- WHAT IS NEEDED
Return, word for word, the lines of the records starting at the line that contains "Task: Click 'Configure" and ending at the last line of the records. Leave the pictures out of your answer.

- AVAILABLE DATA
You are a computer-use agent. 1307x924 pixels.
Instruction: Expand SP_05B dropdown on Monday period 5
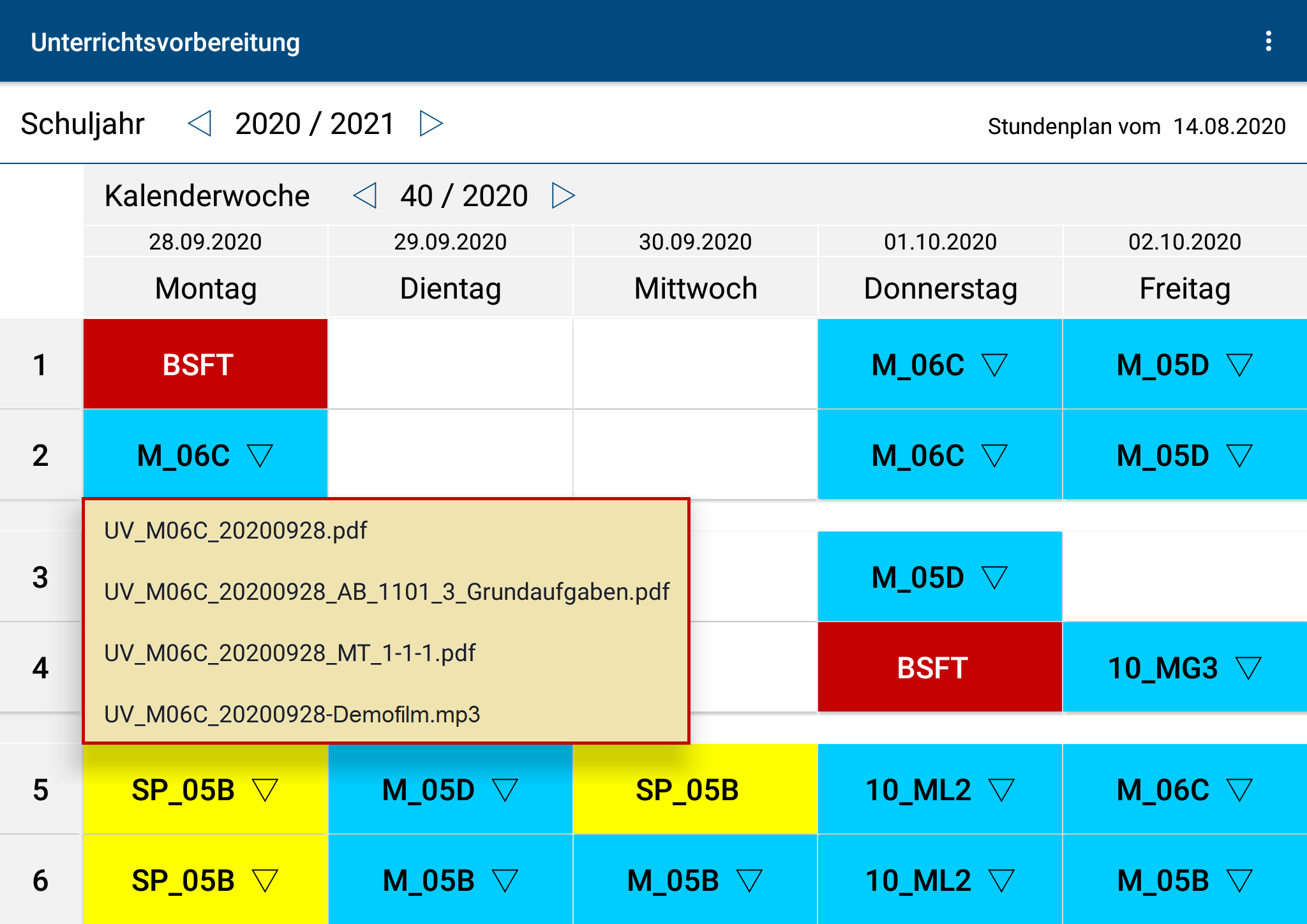pyautogui.click(x=265, y=790)
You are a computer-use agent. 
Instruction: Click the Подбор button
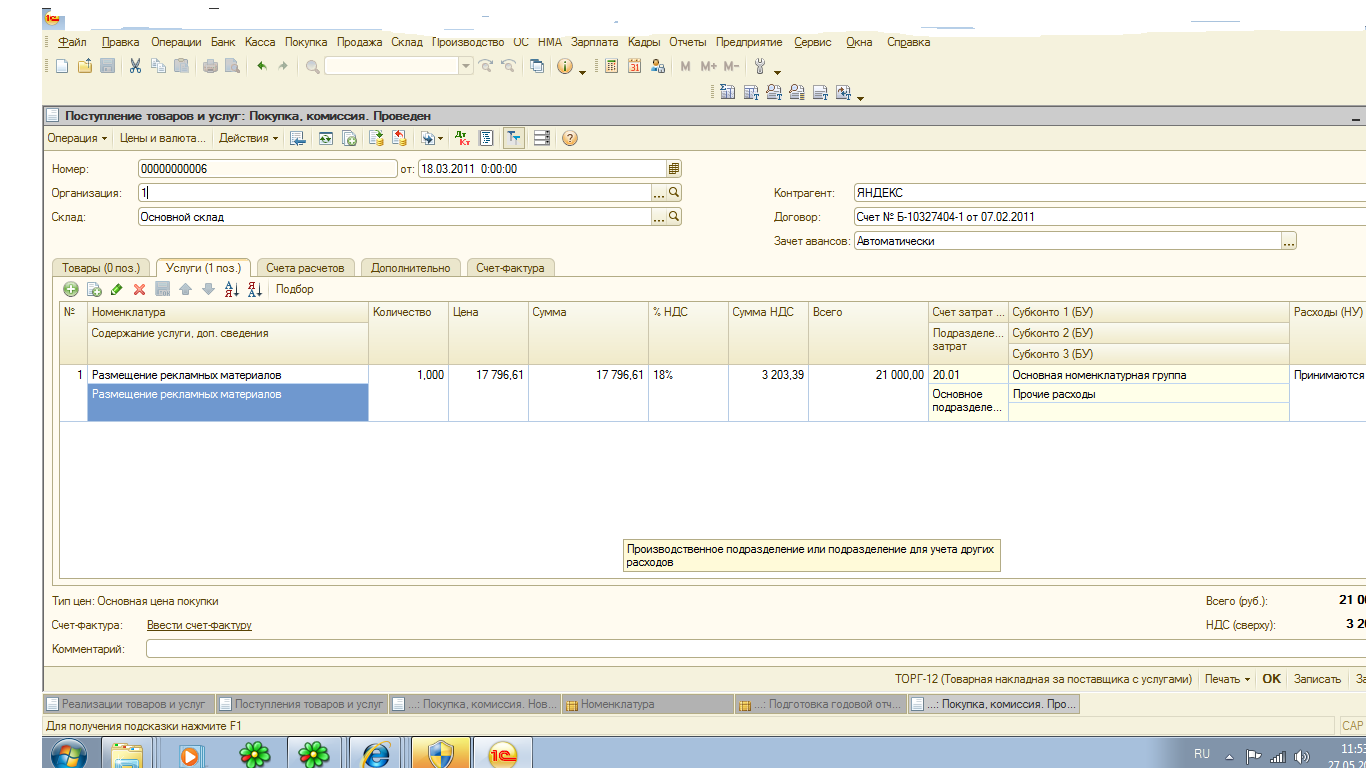(294, 289)
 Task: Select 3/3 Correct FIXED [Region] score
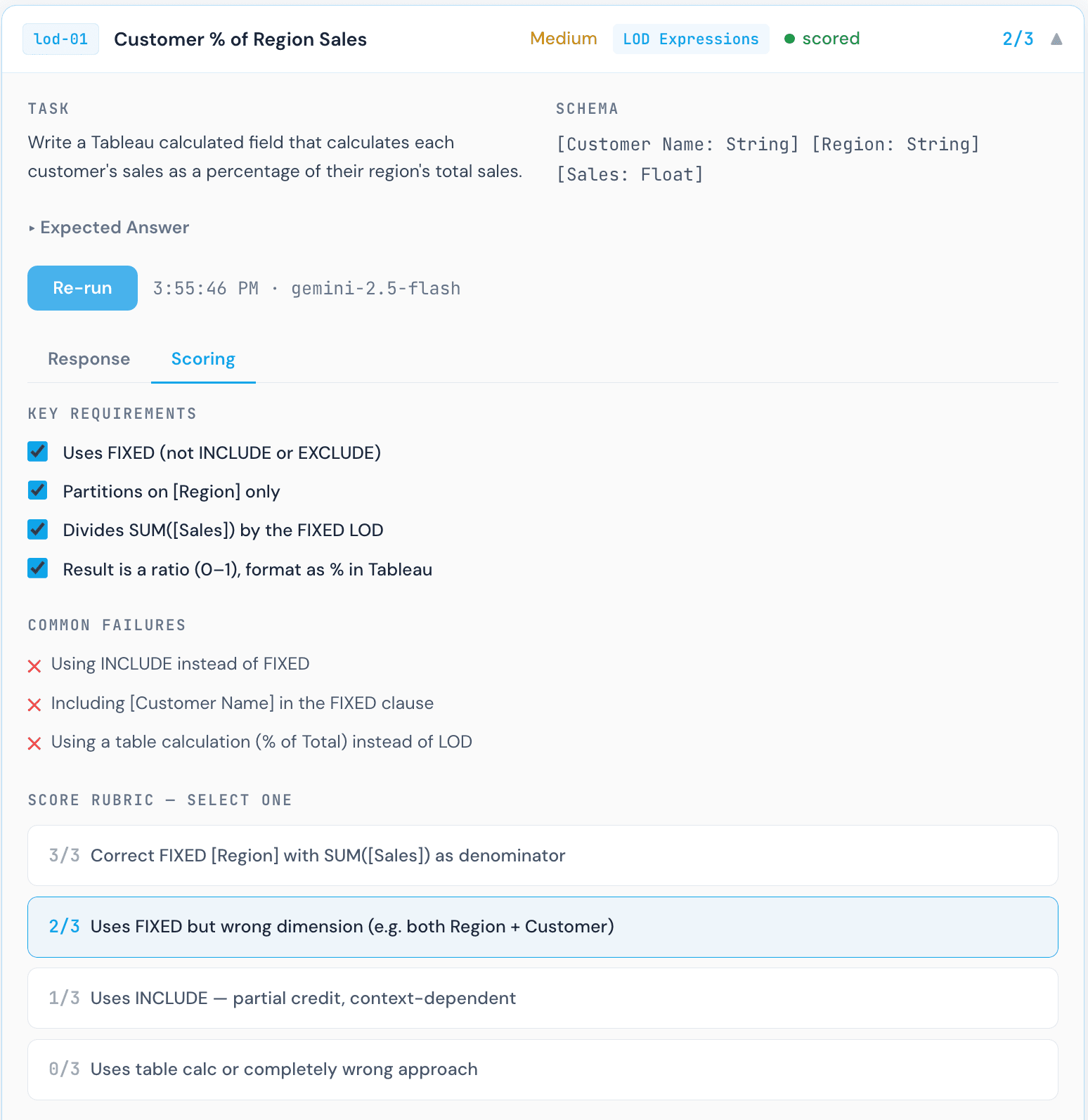543,855
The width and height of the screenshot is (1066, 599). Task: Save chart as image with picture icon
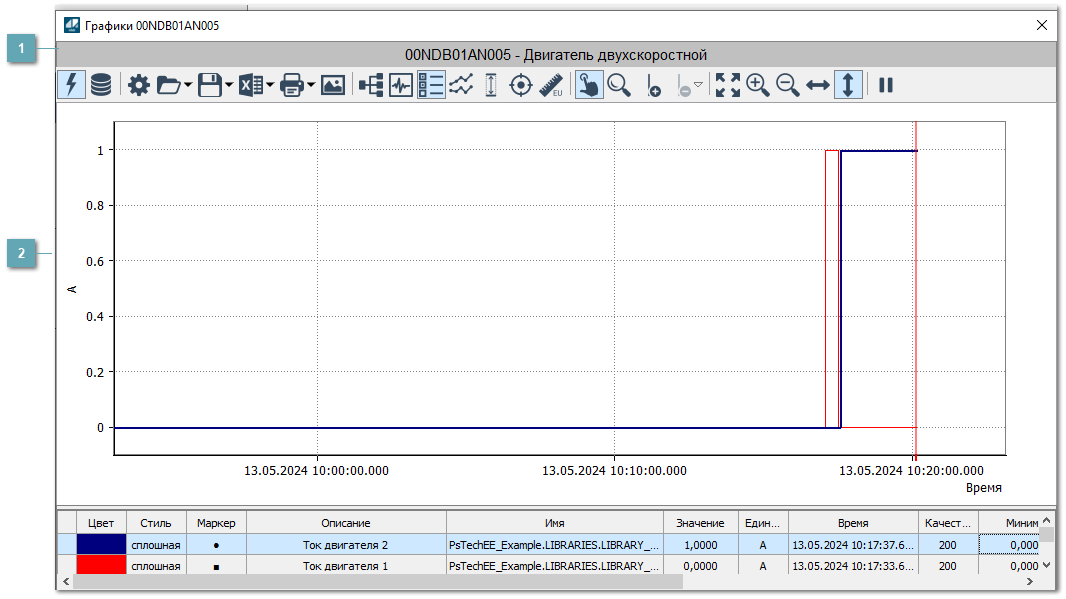(333, 86)
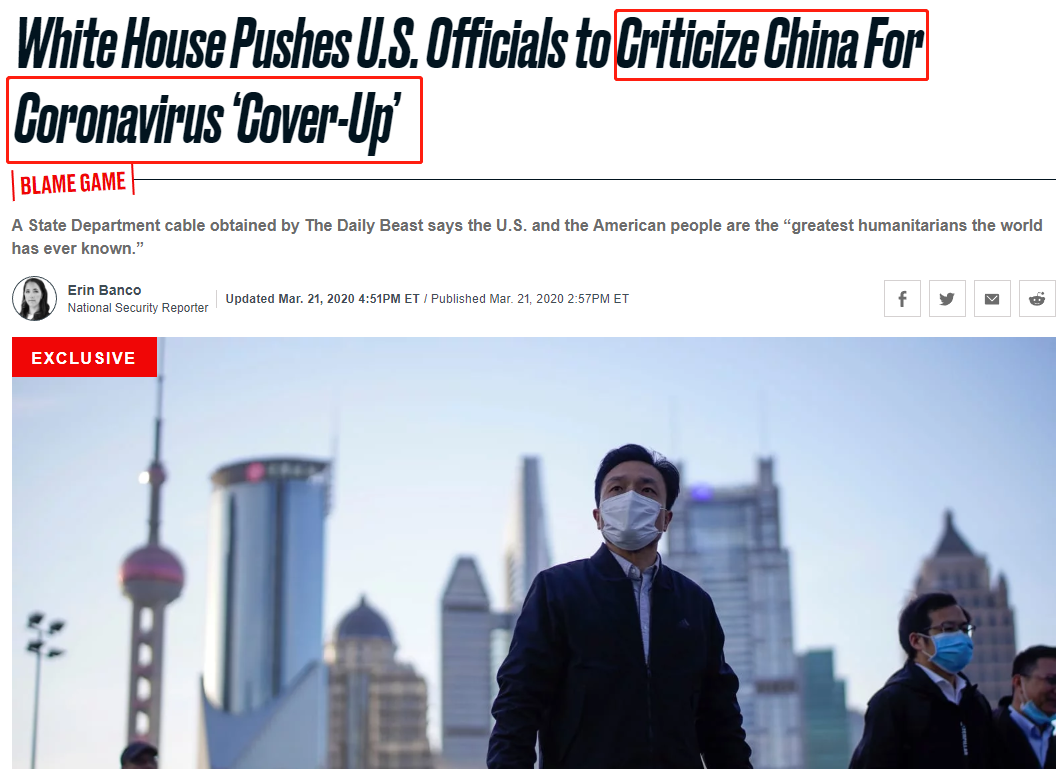Viewport: 1064px width, 769px height.
Task: Click the Published Mar. 21, 2020 2:57PM timestamp
Action: coord(530,299)
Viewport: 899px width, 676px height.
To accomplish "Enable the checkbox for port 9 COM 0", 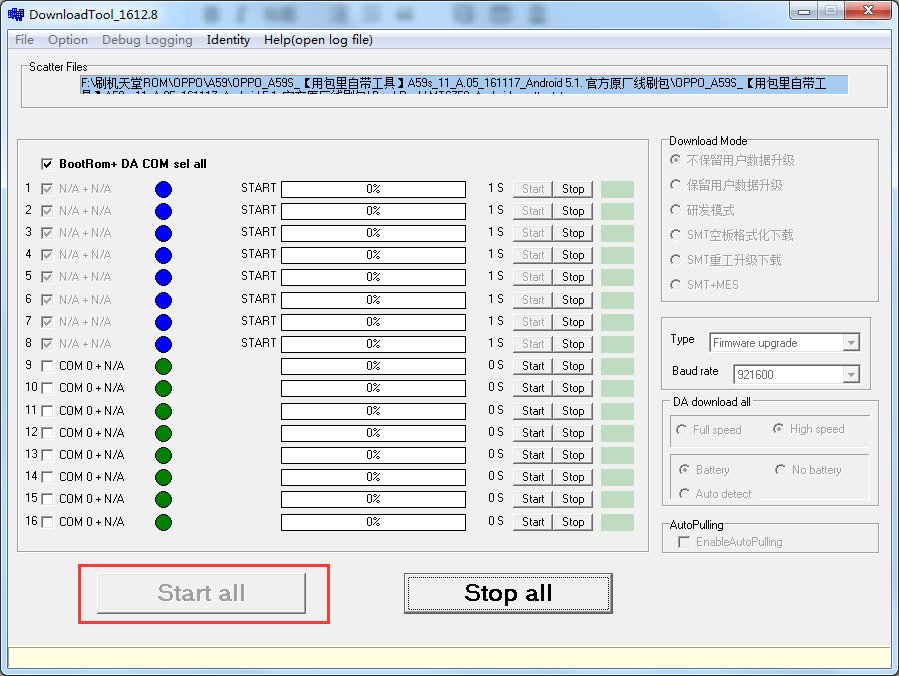I will [47, 366].
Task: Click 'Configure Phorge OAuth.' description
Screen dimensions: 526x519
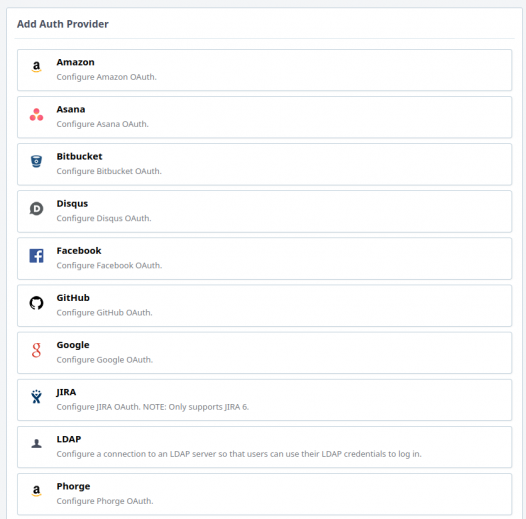Action: click(x=105, y=501)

- ANSWER TO THIS EXERCISE
Task: Click 'Configure Phorge OAuth.' description
Screen dimensions: 526x519
Action: click(x=105, y=501)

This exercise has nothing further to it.